Ainsi la prise en charge doit être :

  • Traitements bronchodilatateurs inhalés et systémiques et corticoïdes,
  • Physiothérapie/kinésithérapie respiratoire avec désencombrement, mobilisation diaphragmatique,
  • Réhabilitation motrice précoce.

Conclusion

Le sevrage de la ventilation mécanique chez le patient BPCO est de principe difficile.

Difficile en raison des modifications physiopathologiques de la mécanique respiratoire et des spécificités qu’elles impliquent chez ces patients souvent polymorbides.

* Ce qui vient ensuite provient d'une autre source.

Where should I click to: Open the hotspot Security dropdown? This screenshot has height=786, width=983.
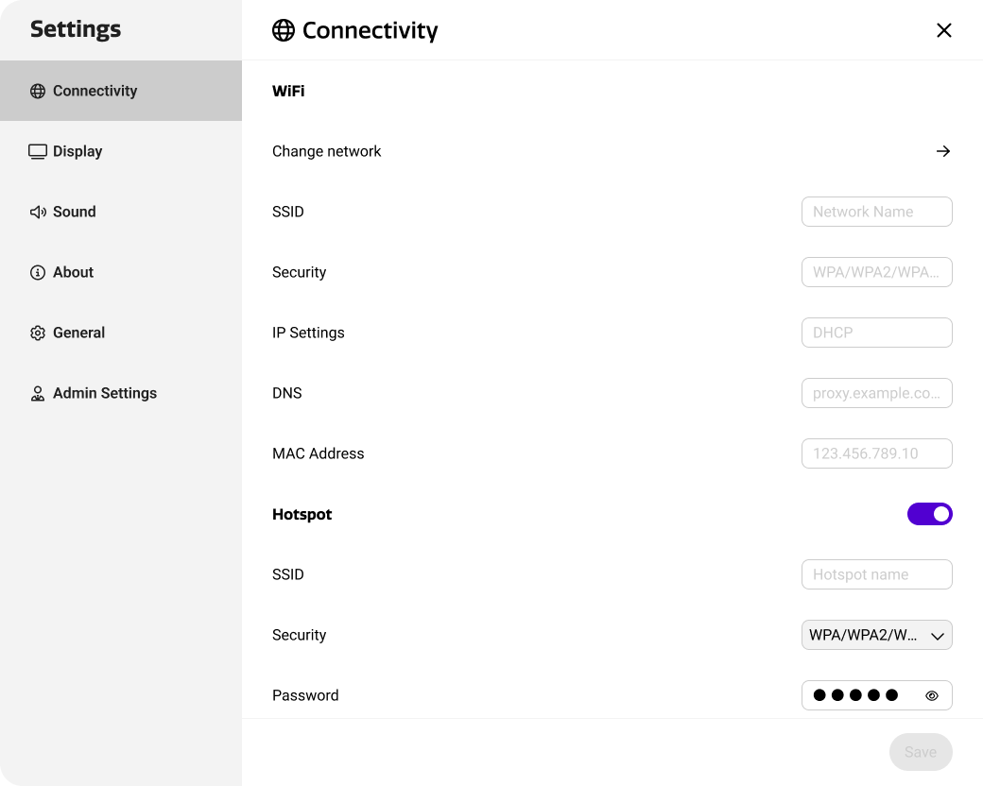[x=876, y=635]
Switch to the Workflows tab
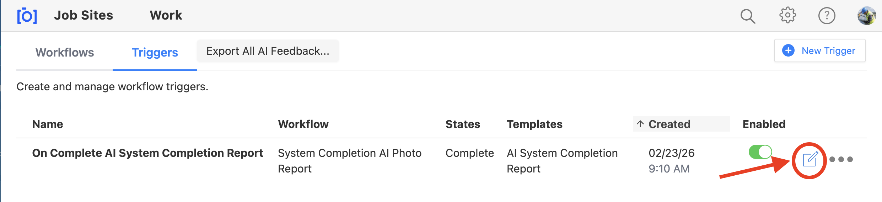The image size is (882, 202). (65, 52)
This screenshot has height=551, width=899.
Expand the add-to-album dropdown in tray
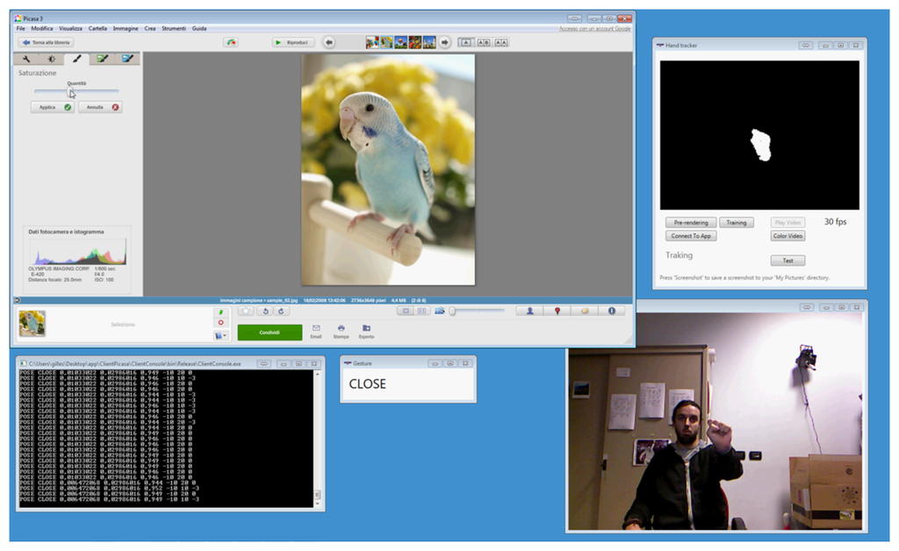(221, 335)
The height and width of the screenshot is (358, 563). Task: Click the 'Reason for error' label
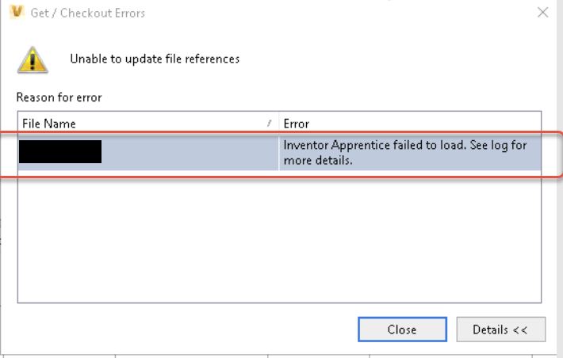tap(59, 97)

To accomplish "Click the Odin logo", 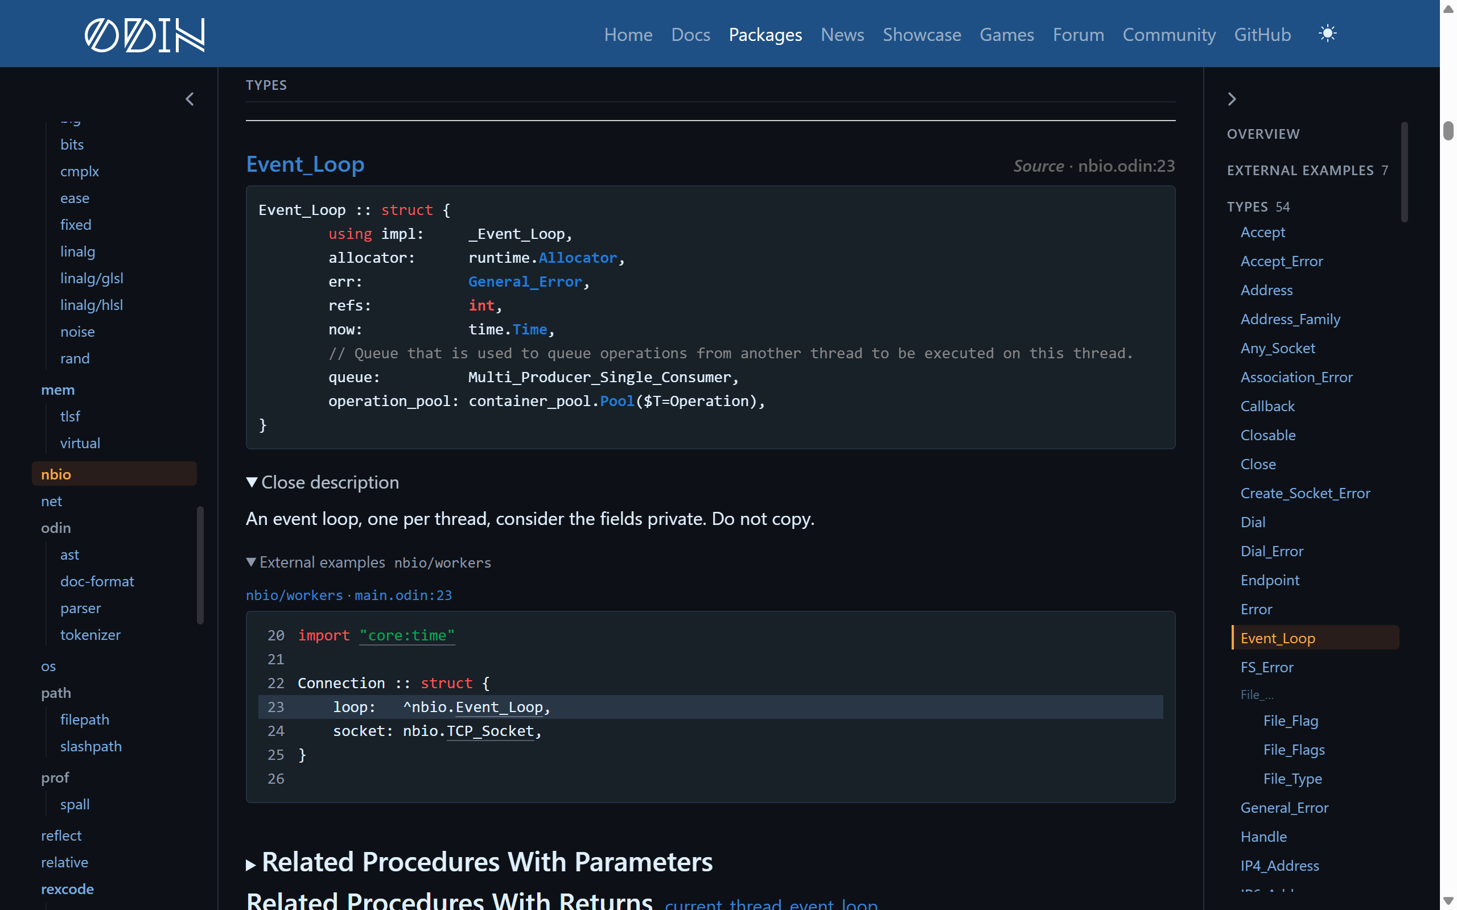I will click(144, 34).
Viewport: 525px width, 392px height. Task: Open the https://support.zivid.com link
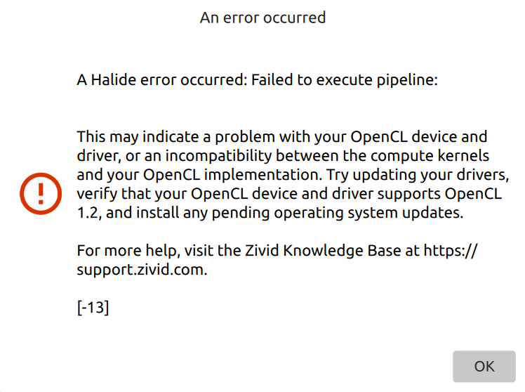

Le sevrage de la ventilation mécanique chez le patients BPCO impose :

De se préoccuper quotidiennement de la sevrabilité,

D’accorder toute l’importance à la première épreuve de VS et d’évaluer sa tolérance sur une période plus longue que chez le patient non BPCO,

De toujours établir un bilan d’échec avec la recherche des causes,

De préférer une épreuve de VS avec AI et/ou PEEPe en optimisant les réglages,

D’accorder une place prépondérante à la VNI post-extubation.

Une chose est sûre c’est qu’il faut toujours peser les bénéfices/risques avant d’intuber un patient BPCO qui présente une exacerbation aiguë.

En effet, le sevrage est le plus souvent difficile et grève franchement le pronostic du malade.